AED Protocols & Use: The availability and use of AEDs in the aquatic setting should be practiced on a regular basis and all facility staff and lifeguard personnel should be proficient in the use of this equipment. We recommend that all trauma, respiratory distress and arrest, and cardiac distress and arrest patients be placed on a backboard as normal protocol. This makes movement of the patient easier, and prevents the patient from being in a pool of water during resuscitation efforts. When using the AED, the verbal commands that should be used prior to delivering a shock to the patient is, “Iʼm Clear; Youʼre Clear; Everyoneʼs Clear”. Each clear check includes a visualization of the scene to be sure the primary rescuer is clear, all other rescuer personnel are clear, and that no one is touching the patient prior to the delivery of the shock. Another verbal command that can be used is “High and Dry”. If the patient is on a backboard and in/near a puddle of water, the command “High and Dry” is given and the patient, who is already on a backboard, can be quickly transferred to a safe location.
If the patient needs to be moved, a simple command by the incident commander of “Four Corners” should immediately trigger a response to all staff and lifeguards that each corner of the backboard should be grabbed by four persons to move the patient up the beach or away from the water.
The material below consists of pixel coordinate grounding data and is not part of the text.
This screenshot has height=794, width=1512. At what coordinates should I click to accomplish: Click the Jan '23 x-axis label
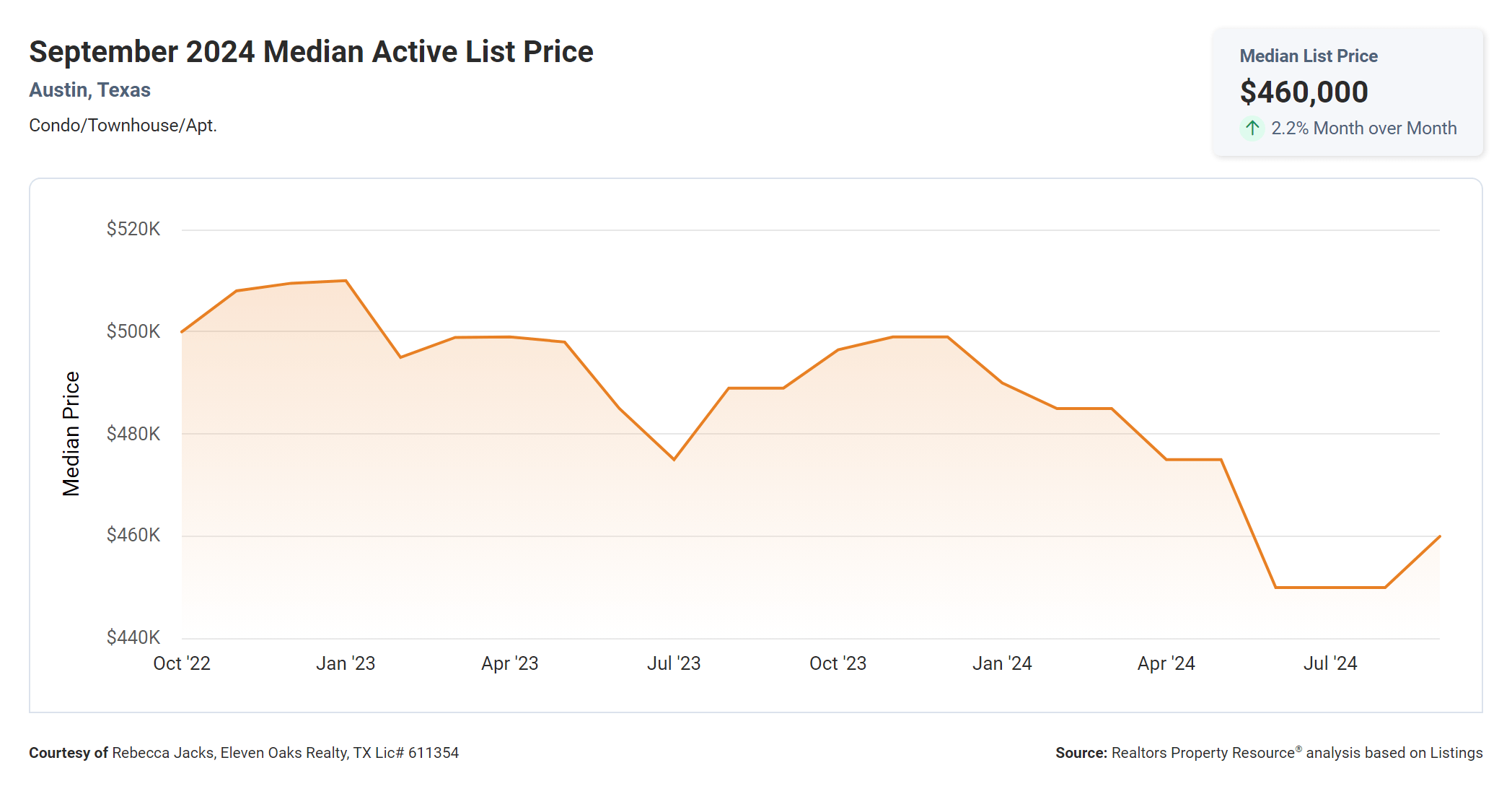346,663
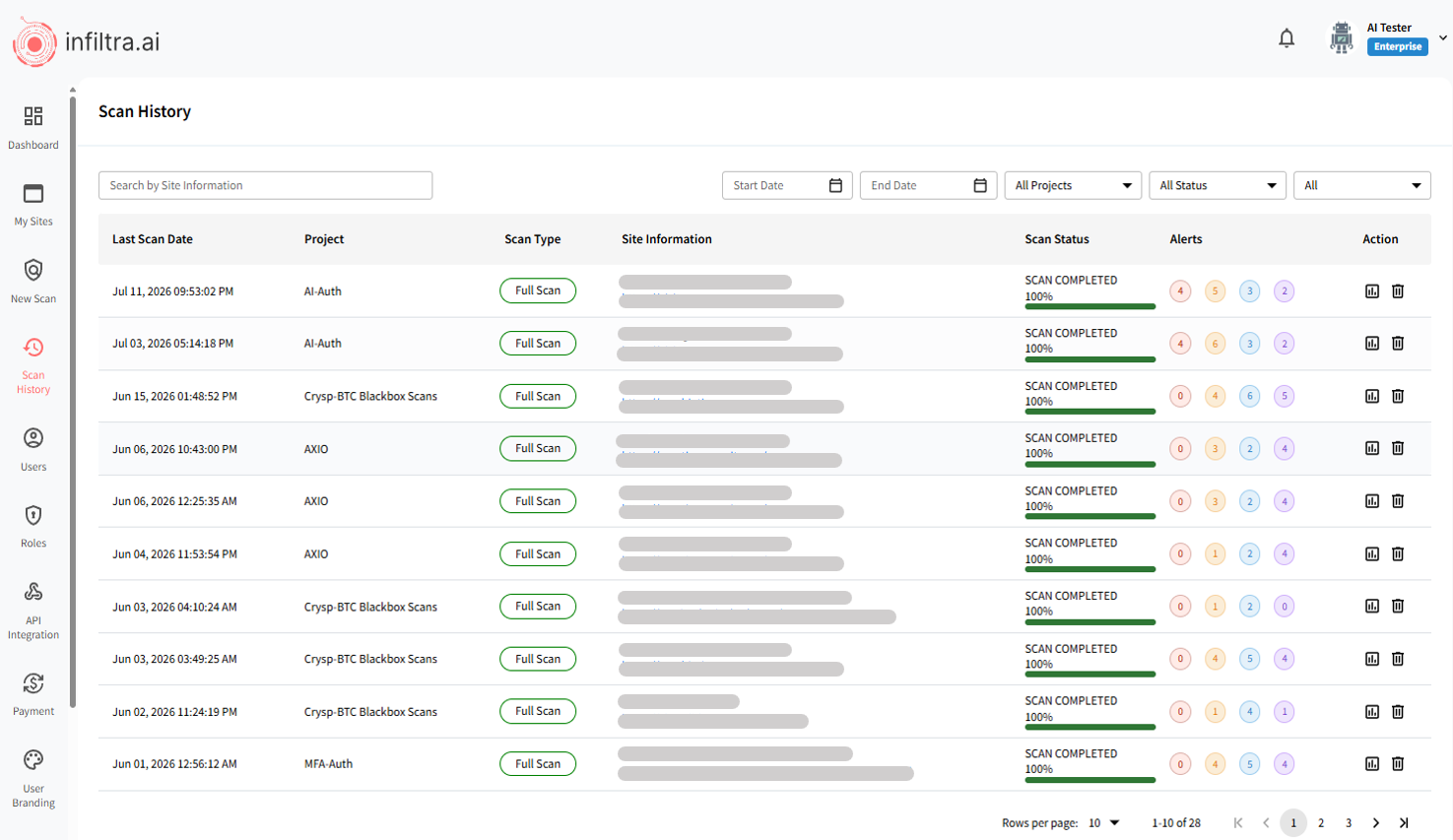Open the Dashboard sidebar icon
Image resolution: width=1453 pixels, height=840 pixels.
33,116
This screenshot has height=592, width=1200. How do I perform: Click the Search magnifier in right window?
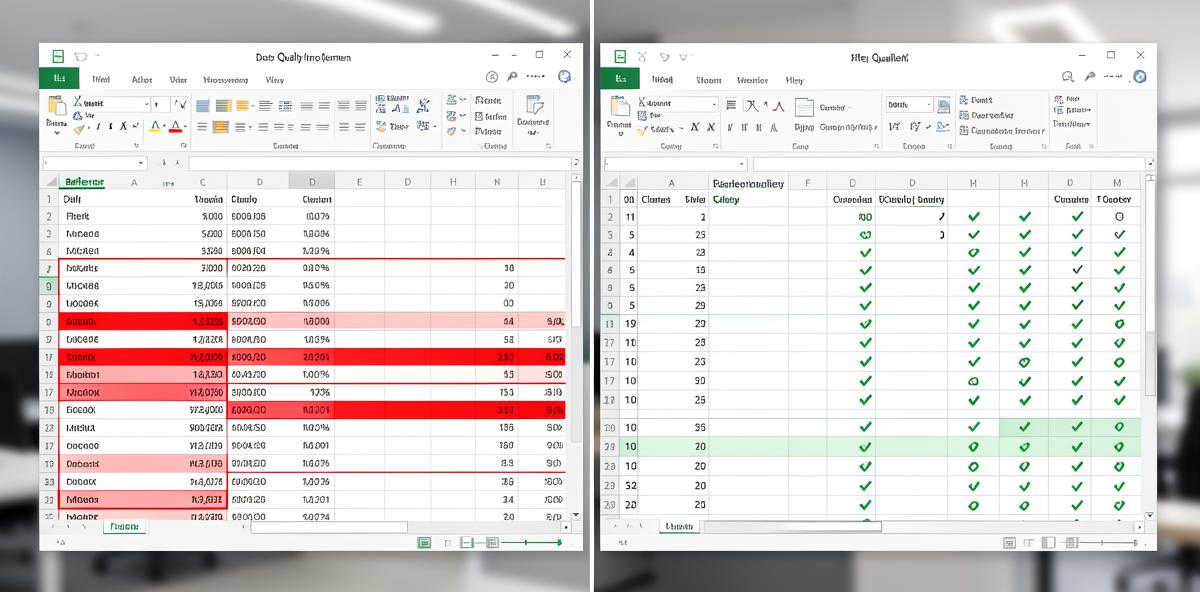point(1066,76)
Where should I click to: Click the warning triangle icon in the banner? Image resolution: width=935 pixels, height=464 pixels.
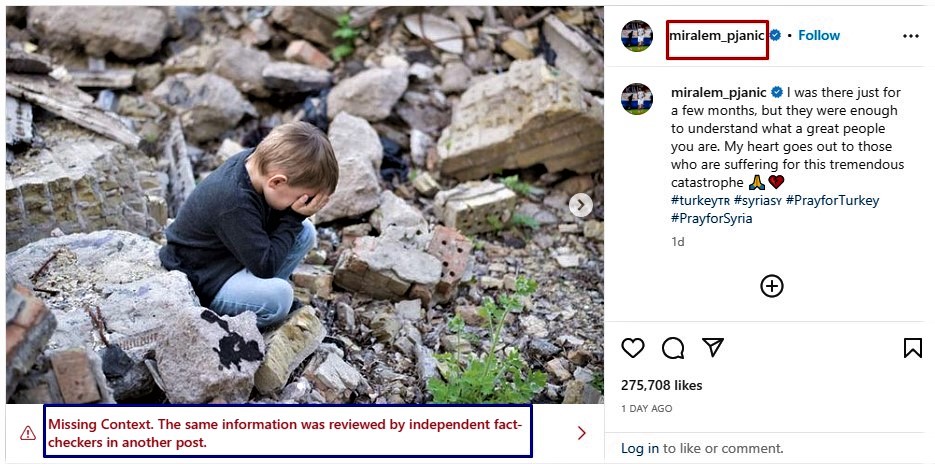coord(28,433)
Typically, all rescuers face in the direction of the patientʼs head and the patient is moved head first on the command from the incident commander and is typically done at the completion of a CPR cycle.
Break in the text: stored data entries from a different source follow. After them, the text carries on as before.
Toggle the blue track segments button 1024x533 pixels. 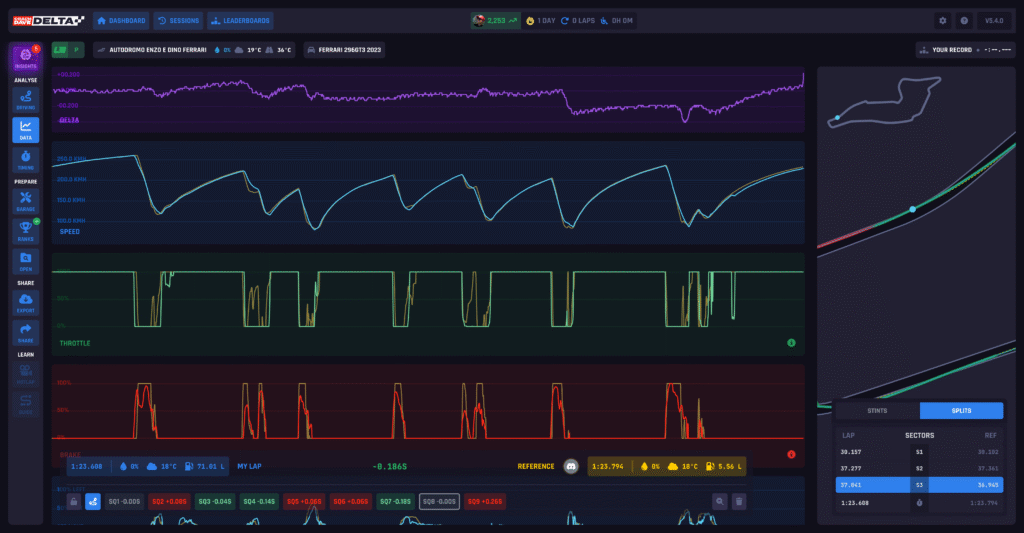point(92,501)
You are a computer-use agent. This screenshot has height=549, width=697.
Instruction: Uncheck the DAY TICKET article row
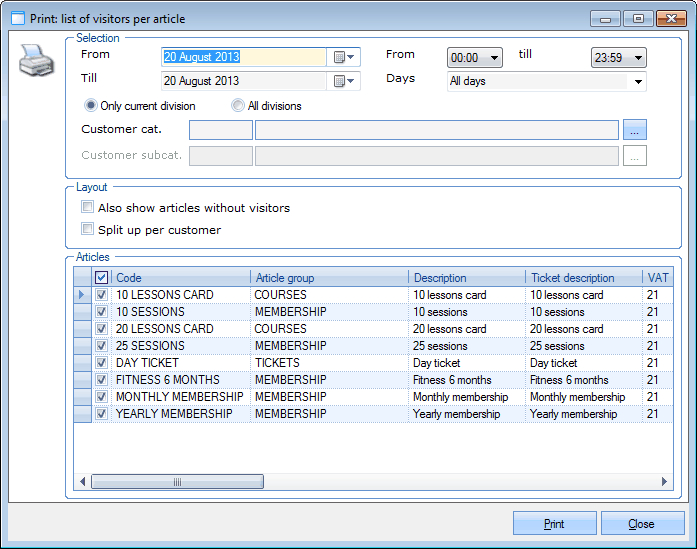coord(101,363)
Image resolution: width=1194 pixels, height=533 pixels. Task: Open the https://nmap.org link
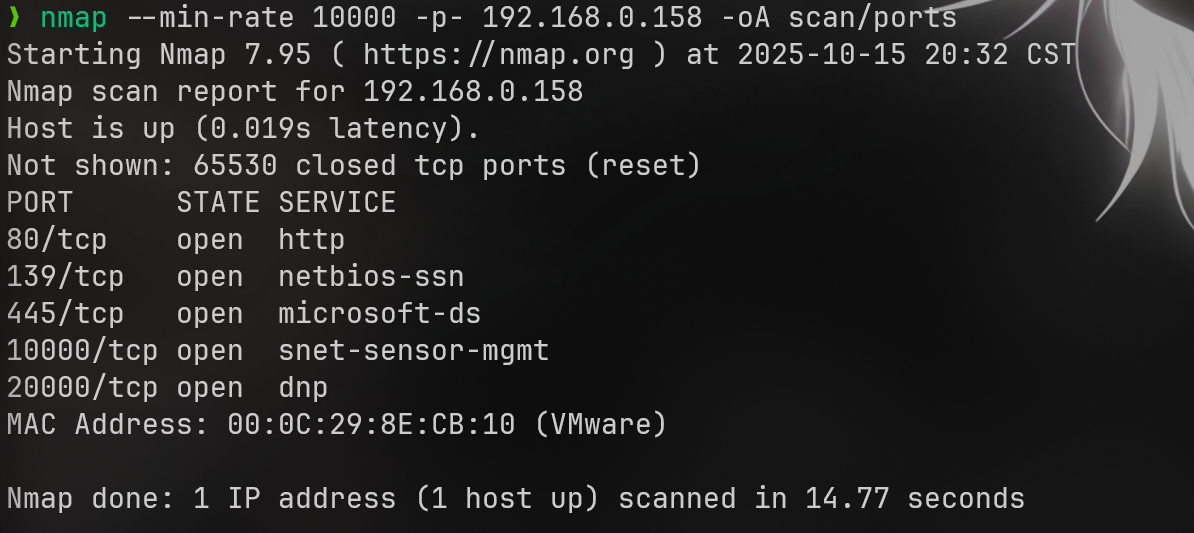click(x=498, y=55)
Incident Command: Fire and EMS Services have been using an integrated Incident Command (IC) system for years. Incident Command includes a set of personnel, policies, procedures, facilities, and equipment, integrated into a common organizational structure designed to improve emergency response operations of all types and complexities. The Incident Command System (ICS) is designed to give standard response and operation procedures to reduce the problems and potential for miscommunication on such incidents. ICS has been summarized as a “first-on-scene” structure, where the first responder on a scene has charge of the scene until the incident has been declared resolved, a superior-ranking responder arrives on scene and seizes command, or the Incident Commander appoints another individual Incident Commander. The head or senior lifeguard may serve as the IC at the scene of an incident at the aquatics facility. Upon arrival of Fire and/or EMS Services, the aquatic facility IC then communicates with the IC of the Fire or EMS Service and then turns over command of the incident to that officer.
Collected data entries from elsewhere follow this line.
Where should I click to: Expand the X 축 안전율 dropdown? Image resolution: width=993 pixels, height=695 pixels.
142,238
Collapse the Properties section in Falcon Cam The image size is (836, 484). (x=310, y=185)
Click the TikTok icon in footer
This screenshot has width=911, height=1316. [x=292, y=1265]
Surveillance Protocols: Every aquatics facility needs to develop objective surveillance protocols that can be implemented and easily evaluated by lifeguard supervisory personnel. The 30-second Rule, in combination with the 10/20 Rule are two such protocols. The 30-second Rule requires the lifeguard to scan his/her Zone of Responsibility (ZOR) twice within a 30-second period. The 10/20 Rule requires the lifeguard to determine within 10-seconds of recognizing a potential problem, whether or not lifeguard intervention is required. If intervention is required, the lifeguard then has 20-seconds by which to intervene. The ANSI/NSPI-1 Standard for Public Swimming Pools has adopted the 10/20 Rule as a surveillance standard, as has several other lifeguard training organizations. The YMCA of the USA uses the 10 x 10 Reaction Rule that requires the lifeguard to scan his/her Zone of Responsibility within 10 seconds and must be able to respond and intervene within 10 seconds.
Summary
Lifesaving Resources Inc. conducts training programs for the Public Safety and Rescue, as well as the Lifeguard and Aquatic Recreation Sectors. Our training programs utilize these principles and focus on the prevention, recognition, and management of drowning and aquatic injuries. I frequently consult as a Forensics Expert in drowning and aquatic injury litigation. The above principles are used as the foundation for the opinions rendered in my work in these matters.